— Begin Material for this exercise —
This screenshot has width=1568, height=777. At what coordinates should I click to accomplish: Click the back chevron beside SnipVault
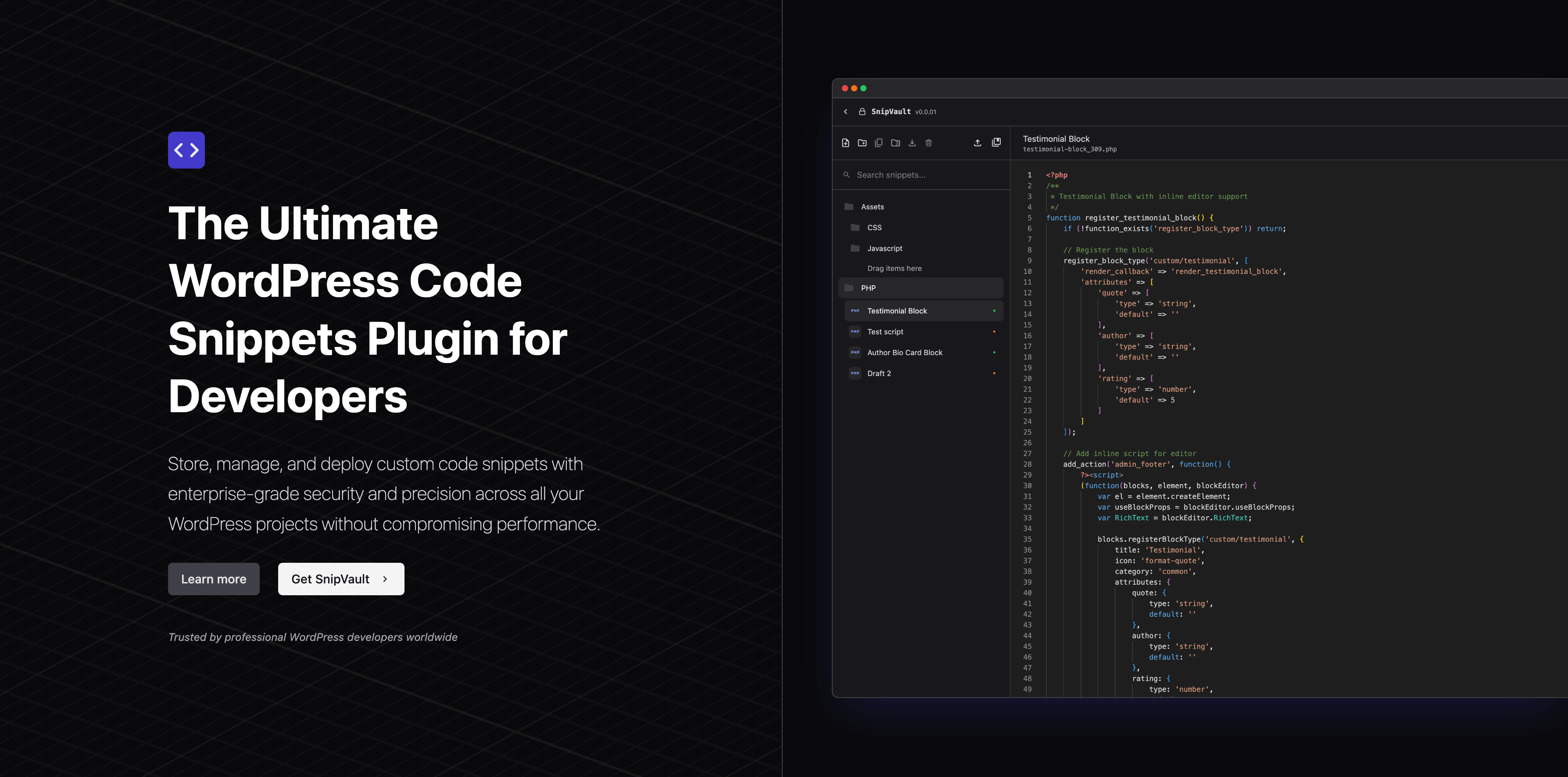(x=845, y=112)
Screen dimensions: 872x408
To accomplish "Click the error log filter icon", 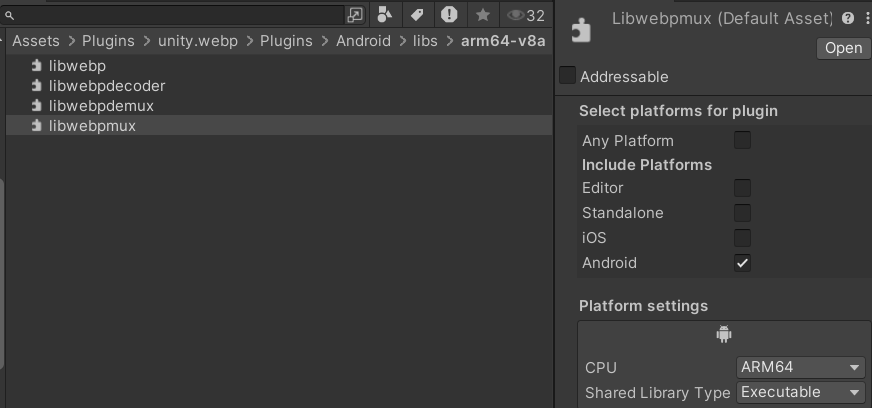I will coord(449,14).
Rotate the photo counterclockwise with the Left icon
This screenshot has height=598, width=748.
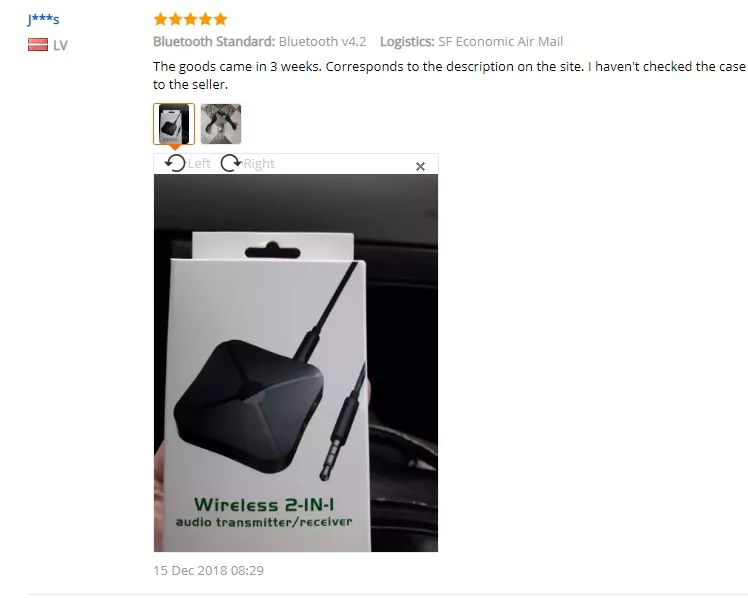[175, 163]
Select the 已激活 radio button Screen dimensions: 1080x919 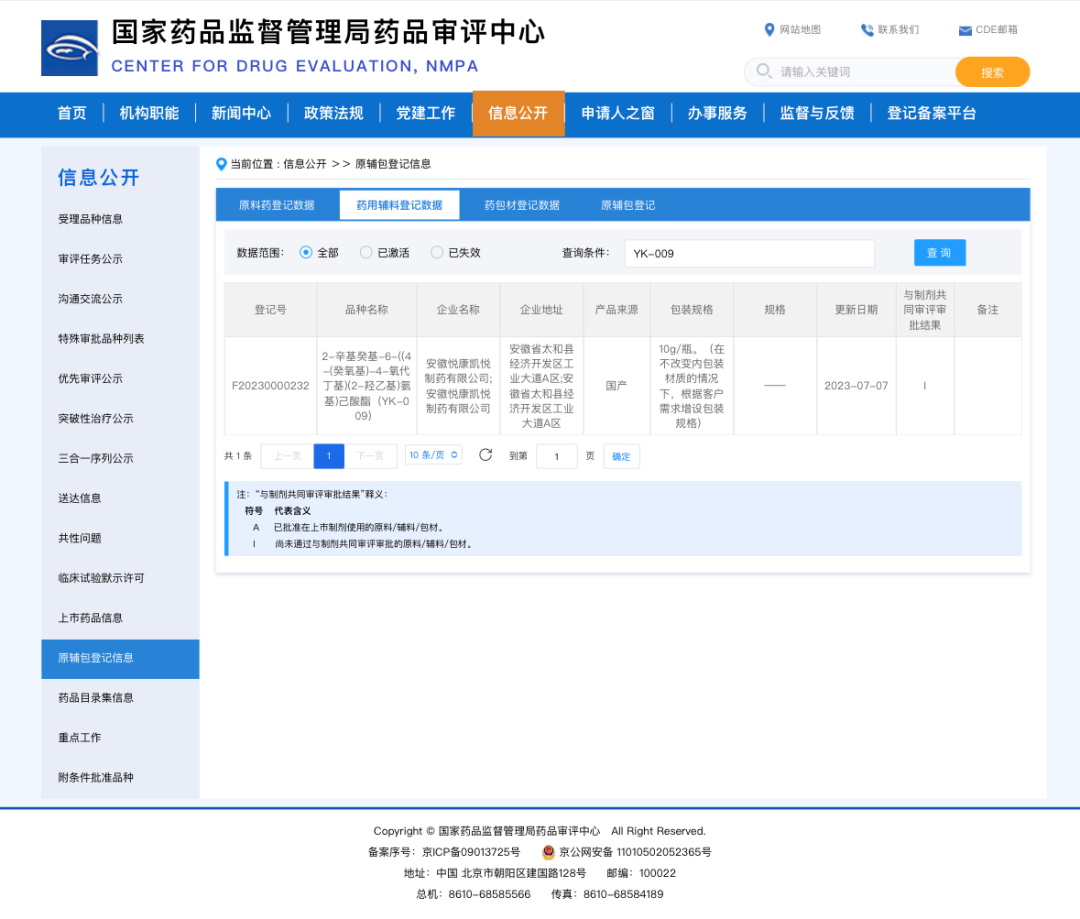click(x=366, y=253)
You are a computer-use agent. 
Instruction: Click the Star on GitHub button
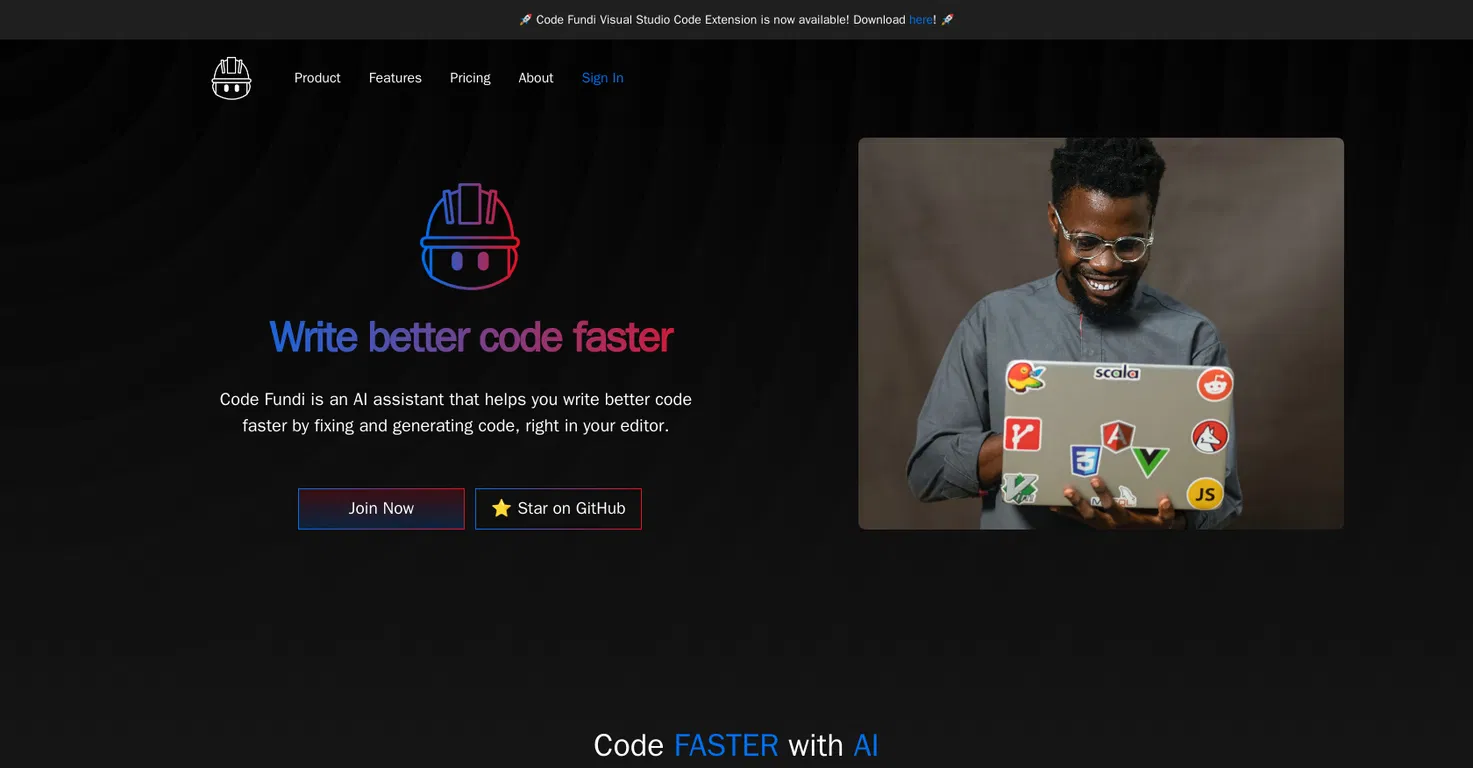coord(558,509)
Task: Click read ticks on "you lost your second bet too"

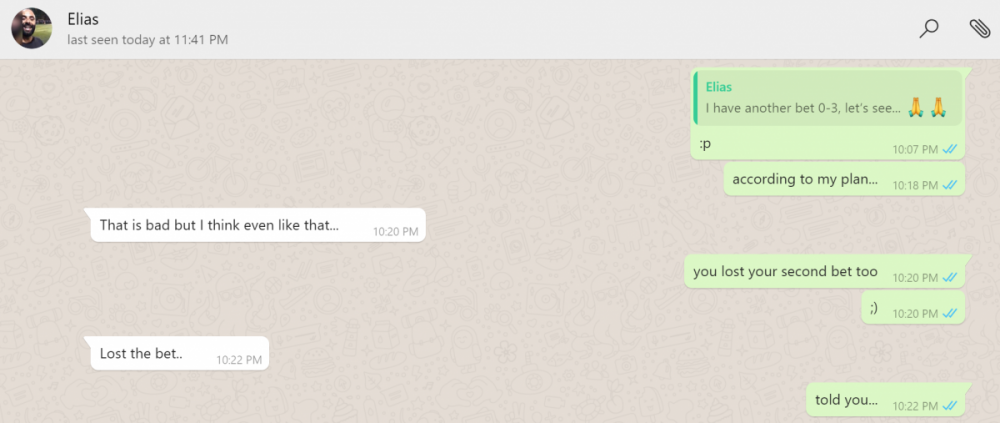Action: click(x=950, y=278)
— End Material for this exercise —
Prompt
Extract the entries starting at the line that contains "You are a computer-use agent." and continuing through the end of the entries, copying each line verbatim. Omit the pictures from your output.

Response to this task
You are a computer-use agent. 
Instruction: Click the Star on GitHub button
coord(558,509)
Task: Click read ticks on "you lost your second bet too"

Action: click(x=950, y=278)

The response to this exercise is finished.